The Royal Palace of La Granja de San Ildefonso, known as La Granja, is an early 18th-century palace located in the hills near Segovia.
The site was purchased from the monks in 1719 by King Philip V, after his summer palace nearby at Valsaín burned down. Beginning in 1721, Philip began building a new palace and gardens modeled on Versailles, built by his grandfather, Louis XIV of France. Like Versailles it embraced a cour d'honneur on the approaching side, and formal gardens, with a main axis centred on the palace, that were surrounded by woodland in which further hidden garden features were disposed. Like Versailles, La Granja began as a retreat from the court but became a centre of royal government.
When the King decided to abdicate in 1724, his intention was to retire to La Granja. Unfortunately Philip's heir, King Louis I, died that same year, and Philip had to return to the throne. Consequently, a place designed for leisure and quiet retreat thus became an important meeting place for the King, his ministers and the court. The town of San Ildefonso expanded to provide housing and services to the courtiers who wanted a place near the king's favourite residence. Military barracks, a collegiate church (1721–1724), and even a royal glass factory (1728) were built to provide for the palace.
The church was selected as his burial site by Philip, marking a break with his Habsburg predecessors. The frescoes by Giambattista Tiepolo, completed by Francisco Bayeu, were badly damaged in a fire of 1918.
Philip's successor Ferdinand VI bequeathed the royal site of San Ildefonso, with all it contained, to his father's second wife, Isabel Farnese. At her death in 1766, it reverted to the Crown in the person of Charles III.
For the next two hundred years, La Granja was the court's main summer palace, and many royal weddings and burials, state treaties, and political events took place within its walls.
Currently the royal site is part the Patrimonio Nacional of Spain, which holds and maintains many of the Crown's lands and palaces. It is a popular tourist attraction, with gardens, and interiors displaying rooms with marble from Carrara, Japanese lacquer, and crystal chandeliers; portraits and other paintings; and a Museum of Flemish tapestries.
Extending over 6.1 km2, the gardens around the palace are one of the best examples of 18th-century European garden design in Spain. The French designer from the official French royal offices of Robert de Cotte was René Carlier, who used the natural slope of the site in the palace grounds design, for enhancing axial visual perspectives, and to provide sufficient head for water to shoot out/up from the twenty-six sculptural fountains in the formal gardens and landscape park.
References:The Château de Foix dominates the town of Foix. An important tourist site, it is known as a centre of the Cathars. Built on an older 7th-century fortification, the castle is known from 987. In 1002, it was mentioned in the will of Roger I, Count of Carcassonne, who bequeathed the fortress to his youngest child, Bernard.
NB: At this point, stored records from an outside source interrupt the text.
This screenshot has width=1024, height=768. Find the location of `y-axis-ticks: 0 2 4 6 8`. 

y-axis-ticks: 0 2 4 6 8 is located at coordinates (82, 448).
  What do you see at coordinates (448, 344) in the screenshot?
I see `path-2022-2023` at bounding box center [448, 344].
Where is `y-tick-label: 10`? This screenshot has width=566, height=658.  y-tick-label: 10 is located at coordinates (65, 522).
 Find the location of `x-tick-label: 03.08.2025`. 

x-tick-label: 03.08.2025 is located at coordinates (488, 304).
In effect, the family ruling over the region were installed here which allowed them to control access to the upper Ariège valley and to keep surveillance from this strategic point over the lower land, protected behind impregnable walls.
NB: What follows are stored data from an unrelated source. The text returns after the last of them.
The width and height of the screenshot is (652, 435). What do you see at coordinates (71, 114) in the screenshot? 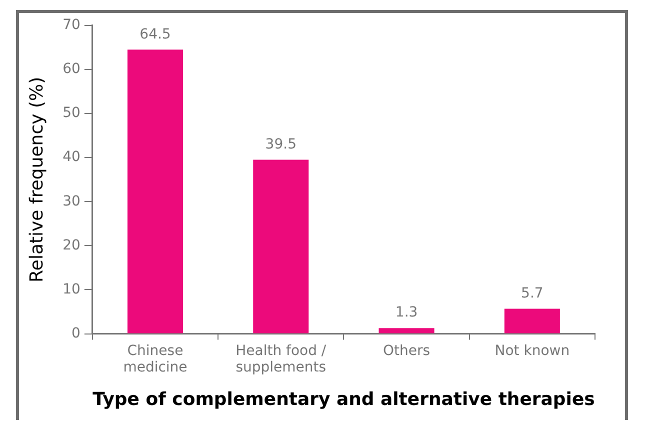
I see `y-tick-label: 50` at bounding box center [71, 114].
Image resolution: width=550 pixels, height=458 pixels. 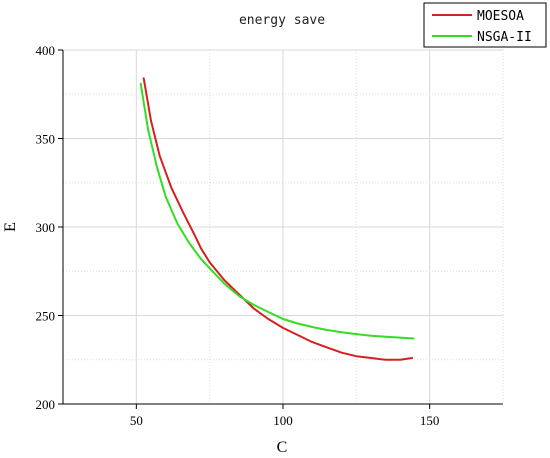 I want to click on y-tick-label: 300, so click(x=46, y=228).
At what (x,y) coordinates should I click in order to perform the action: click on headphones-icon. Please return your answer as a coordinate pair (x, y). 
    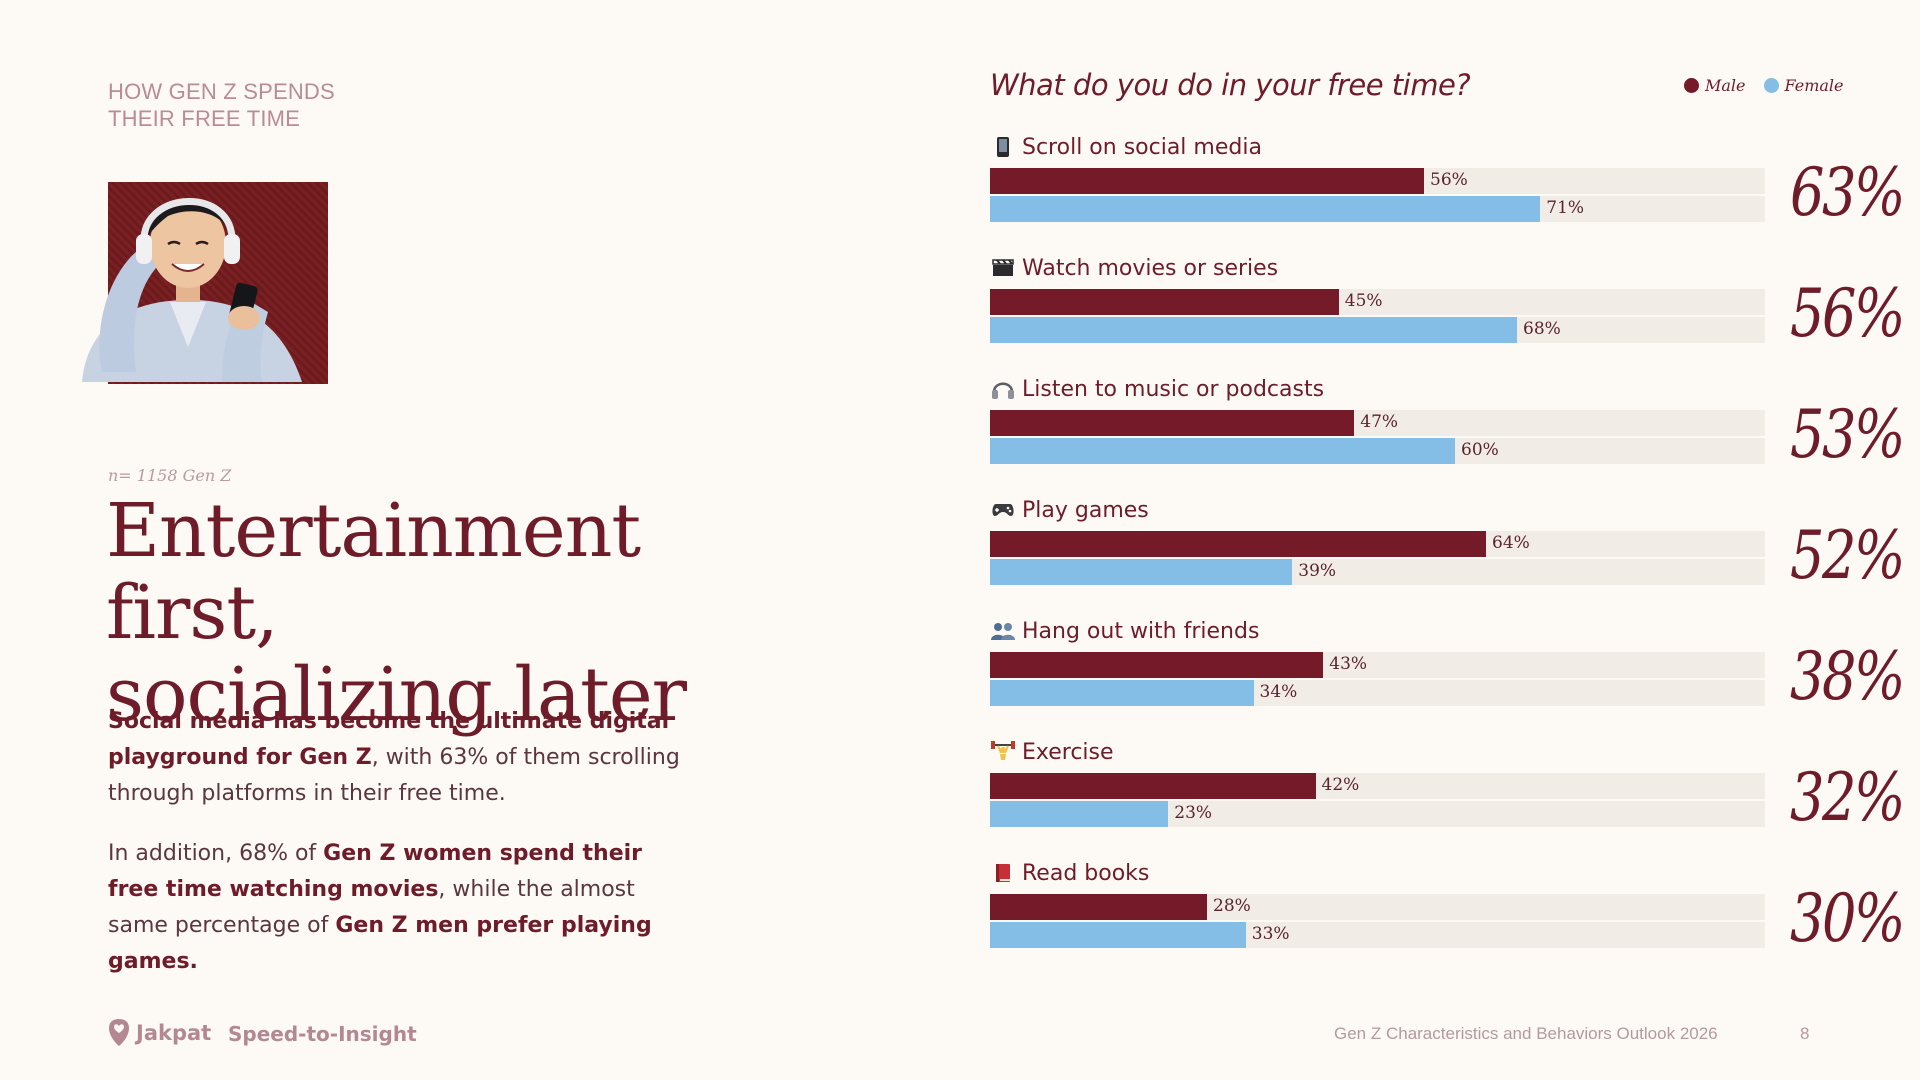
    Looking at the image, I should click on (1003, 389).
In 1034, the castle became capital of the County of Foix and played a decisive role in medieval military history. During the two following centuries, the castle was home to Counts with shining personalities who became the soul of the Occitan resistance during the crusade against the Albigensians. The county became a privileged refuge for persecuted Cathars.
The castle, often besieged (notably by Simon de Montfort in 1211 and 1212), resisted assault and was only taken once, in 1486, thanks to treachery during the war between two branches of the Foix family.
From the 14th century, the Counts of Foix spent less and less time in the uncomfortable castle, preferring the Governors' Palace. From 1479, the Counts of Foix became Kings of Navarre and the last of them, made Henri IV of France, annexed his Pyrrenean lands to France.
As seat of the Governor of the Foix region from the 15th century, the castle continued to ensure the defence of the area, notably during the Wars of Religion. Alone of all the castles in the region, it was exempted from the destruction orders of Richelieu (1632-1638).
Until the Revolution, the fortress remained a garrison. Its life was brightened with grand receptions for its governors, including the Count of Tréville, captain of musketeers under Louis XIII and Marshal Philippe Henri de Ségur, one of Louis XVI's ministers. The Round Tower, built in the 15th century, is the most recent, the two square towers having been built before the 11th century. They served as a political and civil prison for four centuries until 1862.
Since 1930, the castle has housed the collections of the Ariège départemental museum. Sections on prehistory, Gallo-Roman and mediaeval archaeology tell the history of Ariège from ancient times. Currently, the museum is rearranging exhibits to concentrate on the history of the castle site so as to recreate the life of Foix at the time of the Counts.